Computer Vision Models

The alwaysAI model catalog provides a set of pre-trained machine learning models that, when combined with the alwaysAI edgeIQ APIs, allows developers to quickly prototype a computer vision application without the need to first create and train a custom model. These pre-trained models cover image classification and object detection. To use a model within your application, simply select it using the alwaysAI CLI tool when configuring your application. Learn more about adding and changing models here.

Model Accuracy and Inference Times

Where available, accuracy information for a model is shown in mean Average Precision (mAP). Two mAP values are given based on how often an object is correctly predicted within the first predictions (top-1) or within the top five predictions (top-5) returned by the inference engine. For full information on mAP and how it is calculated see mAP (mean Average Precision) for Object Detection – Jonathan Hui – Medium.

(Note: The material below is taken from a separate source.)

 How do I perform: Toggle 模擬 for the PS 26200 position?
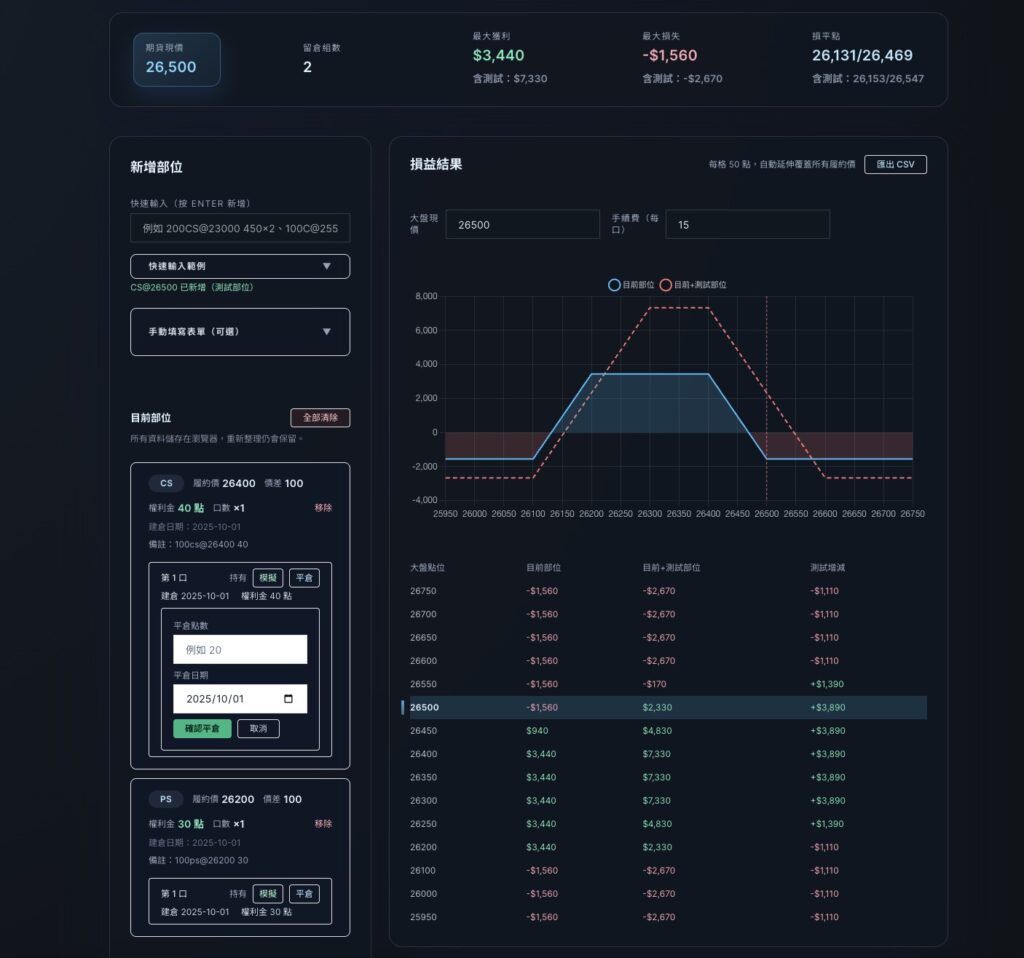(267, 894)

Inference times for models measure how long it takes for the inference engine to process an image and return predictions. Inference times are given in seconds, with benchmarking done on the Inforce 6640. Information for the Inforce 6640 can be found here: The product-ready SBC powered by the latest Snapdragon™ 820 processor, designed for the most advanced embedded applications.

Classification Models

The goal of image classification models is to predict a set of labels that characterize an input image. These models are typically used in batch processing mode. An example of an edge application using classification would be an automated medical microscope with an embedded camera that could determine whether a sample slide had a disease or not. In this implementation, the classification model would be trained to recognize the disease.

Object Detection Models

Object detection builds on image classification, but this time allows for the localization of each object in an image. The image is now characterized by:

  • Bounding box (x, y)-coordinates for each object

  • An associated class label for each bounding box

Detection models can be used in either realtime or batch processing mode. An example of an edge application using object detection would be a smart security camera that could detect and count people in a given area.

Data Sets

The models in the catalog are based on one of three datasets; ImageNet (image classification), COCO (object detection), and Pascal VOC (object detection).

ImageNet Dataset

Models based on the ImageNet dataset can classify an image into 1,000 separate categories and are trained on a dataset consisting of more than 1.2 million images. A full list of ImageNet object categories can be found here.

COCO Dataset

The Common Object in Context (COCO) dataset is a large-scale object detection dataset consisting of 330,000 images. Models in the catalog are capable of identifying between 90 - 100 unique object categories depending on their training. More information on the COCO dataset can be found here.

Pascal VOC

Pascal Visual Object Classes (VOC) is an object detection dataset consisting of 11,530 images and capable of identifying 20 unique object classes (person, bird, cat, cow, dog, horse, sheep, aeroplane, bicycle, boat, bus, car, motorbike, train, bottle, chair, dining table, potted plant, sofa, tv/monitor). More information on the VOC dataset can be found here.